Publicado por: Felipe Parra | Maio 29, 2008

Animal?

O Fluminense conseguiu um excelente resultado na Argentina. Excelente mesmo, mesmo sabendo que nada está resolvido. Se o Renato têm dúvidas é só perguntar pro Atlas. O Corinthians lotou o Morumbi e conseguiu uma vitória raçuda. Com isso, está a dois bons resultados (ou dois resultados sortudos) de jogar a Libertadores 2009. Quem diria!

Mas, pra mim, a imagem da noite é essa:

É impressionante. Certos jogadores não nasceram para decidir. O Edmundo têm momentos antológicos. De cabeça, me lembro dele brigando com o Rivaldo na Copa de 98′, quando o ex-Mogi Mirim quis devolver a bola aos franceses no meio do segundo tempo, usando o bom e o velho Fair Play. Edmundo quase matou o coitado, com razão, pense bem, é final de Copa! Também lembro daquela clássica, onde ele tirou o cartão vermelho do bolso do juíz e mostrou-o para o homem de preto. Uma forma de protestar contra a má atuação do moço do apito. Sensacional.

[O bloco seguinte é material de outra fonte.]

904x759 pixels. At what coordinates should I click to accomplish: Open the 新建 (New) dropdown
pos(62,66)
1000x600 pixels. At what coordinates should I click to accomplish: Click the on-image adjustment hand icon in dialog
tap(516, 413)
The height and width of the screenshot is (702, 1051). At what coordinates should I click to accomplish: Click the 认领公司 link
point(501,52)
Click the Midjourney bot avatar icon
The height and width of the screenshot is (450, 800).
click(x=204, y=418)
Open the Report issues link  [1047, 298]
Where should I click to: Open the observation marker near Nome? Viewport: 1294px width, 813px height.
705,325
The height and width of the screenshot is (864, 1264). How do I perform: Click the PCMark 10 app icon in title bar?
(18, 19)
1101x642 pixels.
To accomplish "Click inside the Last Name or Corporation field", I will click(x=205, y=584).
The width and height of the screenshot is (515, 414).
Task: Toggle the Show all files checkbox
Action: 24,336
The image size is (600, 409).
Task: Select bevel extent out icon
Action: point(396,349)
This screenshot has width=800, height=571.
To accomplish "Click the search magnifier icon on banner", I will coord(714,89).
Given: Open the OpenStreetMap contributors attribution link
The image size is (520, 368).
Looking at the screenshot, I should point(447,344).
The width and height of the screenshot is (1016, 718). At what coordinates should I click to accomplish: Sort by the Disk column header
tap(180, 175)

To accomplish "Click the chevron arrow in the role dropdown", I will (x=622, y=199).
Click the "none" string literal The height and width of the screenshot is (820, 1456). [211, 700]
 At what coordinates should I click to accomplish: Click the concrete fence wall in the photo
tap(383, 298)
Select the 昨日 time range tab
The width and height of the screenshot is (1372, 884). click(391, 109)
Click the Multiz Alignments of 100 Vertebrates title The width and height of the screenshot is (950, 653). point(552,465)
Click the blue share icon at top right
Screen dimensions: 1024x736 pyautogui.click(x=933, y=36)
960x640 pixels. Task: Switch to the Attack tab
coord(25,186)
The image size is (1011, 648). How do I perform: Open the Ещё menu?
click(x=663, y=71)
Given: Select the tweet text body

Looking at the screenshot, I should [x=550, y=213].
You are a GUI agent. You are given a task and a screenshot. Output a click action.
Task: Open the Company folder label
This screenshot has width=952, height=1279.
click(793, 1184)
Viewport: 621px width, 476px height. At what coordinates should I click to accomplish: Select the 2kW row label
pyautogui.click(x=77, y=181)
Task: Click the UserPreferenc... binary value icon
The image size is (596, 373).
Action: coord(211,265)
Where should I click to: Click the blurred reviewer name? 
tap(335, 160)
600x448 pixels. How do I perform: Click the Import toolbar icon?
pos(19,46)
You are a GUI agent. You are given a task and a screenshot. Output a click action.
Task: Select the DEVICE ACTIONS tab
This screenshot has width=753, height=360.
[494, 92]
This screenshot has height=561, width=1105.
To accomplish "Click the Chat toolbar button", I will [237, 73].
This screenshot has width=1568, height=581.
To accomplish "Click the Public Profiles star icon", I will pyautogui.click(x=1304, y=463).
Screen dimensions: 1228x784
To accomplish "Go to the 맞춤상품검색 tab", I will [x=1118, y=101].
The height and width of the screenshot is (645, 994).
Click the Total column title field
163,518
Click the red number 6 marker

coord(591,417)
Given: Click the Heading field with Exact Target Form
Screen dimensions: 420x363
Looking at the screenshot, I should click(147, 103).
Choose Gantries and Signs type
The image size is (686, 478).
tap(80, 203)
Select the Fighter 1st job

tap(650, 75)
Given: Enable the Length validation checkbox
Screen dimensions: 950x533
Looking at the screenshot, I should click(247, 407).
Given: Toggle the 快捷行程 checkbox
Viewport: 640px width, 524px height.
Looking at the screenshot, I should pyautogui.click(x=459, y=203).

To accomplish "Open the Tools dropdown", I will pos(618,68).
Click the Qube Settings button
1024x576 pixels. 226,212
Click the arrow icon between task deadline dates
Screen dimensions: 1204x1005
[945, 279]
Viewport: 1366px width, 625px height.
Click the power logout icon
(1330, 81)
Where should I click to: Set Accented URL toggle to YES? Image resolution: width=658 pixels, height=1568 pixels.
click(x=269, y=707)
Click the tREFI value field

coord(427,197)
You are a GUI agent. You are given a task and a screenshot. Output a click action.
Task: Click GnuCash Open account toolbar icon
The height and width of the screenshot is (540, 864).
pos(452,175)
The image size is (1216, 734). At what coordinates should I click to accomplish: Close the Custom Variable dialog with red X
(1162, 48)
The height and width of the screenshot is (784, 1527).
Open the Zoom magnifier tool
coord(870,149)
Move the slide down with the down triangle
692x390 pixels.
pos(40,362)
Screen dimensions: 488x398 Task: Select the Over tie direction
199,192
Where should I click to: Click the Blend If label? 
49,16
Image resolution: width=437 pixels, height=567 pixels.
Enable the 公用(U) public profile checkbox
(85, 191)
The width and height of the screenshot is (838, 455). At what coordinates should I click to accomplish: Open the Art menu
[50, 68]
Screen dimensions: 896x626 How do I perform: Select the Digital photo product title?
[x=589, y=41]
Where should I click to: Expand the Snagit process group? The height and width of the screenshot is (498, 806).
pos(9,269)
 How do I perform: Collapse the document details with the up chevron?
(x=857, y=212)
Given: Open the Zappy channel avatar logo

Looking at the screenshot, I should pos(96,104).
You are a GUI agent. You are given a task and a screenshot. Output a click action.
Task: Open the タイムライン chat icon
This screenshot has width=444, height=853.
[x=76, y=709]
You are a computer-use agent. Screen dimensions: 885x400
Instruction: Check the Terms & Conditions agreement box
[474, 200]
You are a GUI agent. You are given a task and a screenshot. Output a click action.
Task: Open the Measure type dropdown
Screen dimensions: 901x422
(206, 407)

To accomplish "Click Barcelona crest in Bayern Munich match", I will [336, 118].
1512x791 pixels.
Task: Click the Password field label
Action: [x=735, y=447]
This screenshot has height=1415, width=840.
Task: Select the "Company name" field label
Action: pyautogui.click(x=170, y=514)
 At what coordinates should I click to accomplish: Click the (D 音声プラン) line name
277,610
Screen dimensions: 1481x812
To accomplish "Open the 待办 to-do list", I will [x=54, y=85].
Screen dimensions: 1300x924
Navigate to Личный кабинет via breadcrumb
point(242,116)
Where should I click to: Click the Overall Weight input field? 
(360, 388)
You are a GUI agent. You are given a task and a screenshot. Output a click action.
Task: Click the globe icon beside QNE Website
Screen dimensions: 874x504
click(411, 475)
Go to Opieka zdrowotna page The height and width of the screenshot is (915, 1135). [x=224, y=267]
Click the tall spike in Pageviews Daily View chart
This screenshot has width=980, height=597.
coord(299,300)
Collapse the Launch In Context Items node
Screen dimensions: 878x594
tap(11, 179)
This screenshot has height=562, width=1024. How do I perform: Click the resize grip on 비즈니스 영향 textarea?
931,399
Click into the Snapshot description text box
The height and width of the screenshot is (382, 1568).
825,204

Mas sua história negra ganhou mais um capítulo nesta semifinal contra o Sport. Ontem, assim como em 2000, no tão discutido primeiro Mundial de Clubes da Fifa, o Animal caminhou para a cobrança com a responsabilidade de decidir. Ontem, assim como em 2000, Edmundo errou. E o estigma de perder pênaltis em momentos importantes pega de vez no jogador. E o Vasco, mais uma vez, perde uma importante decisão. Pobre Animal.


Respostas

  1. Hahaha. Rivaldo ex Mogi Mirim é dureza, mas como o tema aqui é outro, vamos lá.
    O Animal realmente não nasceu para bater pênaltis. Mas como penalti é loteria prefiro ficar com outros feitos dele. Por exemplo o recorde de gols em um brasileiro em 1997 (29). Recorde de gols em um mesmo jogo (6). Só marcou menos que Roberto Dinamite e Romário. Era o único que saia de três marcadores sem ninguem saber como. Sou fã do Animal, mesmo com todo o destempero dele, está entre os melhores que ví jogar. Sou fã do Animal!

  2. Cara, eu também sou fã dele. Ele é fundamental com a bola andando, mas com a bola parada só tem uma solução: não deixar cobrar.

    Ou seja, alguém devia impedi-lo. Simples assim.

    PS.: Não tire o mérito da maior revelação da história do Mogi Mirim. Hehehe.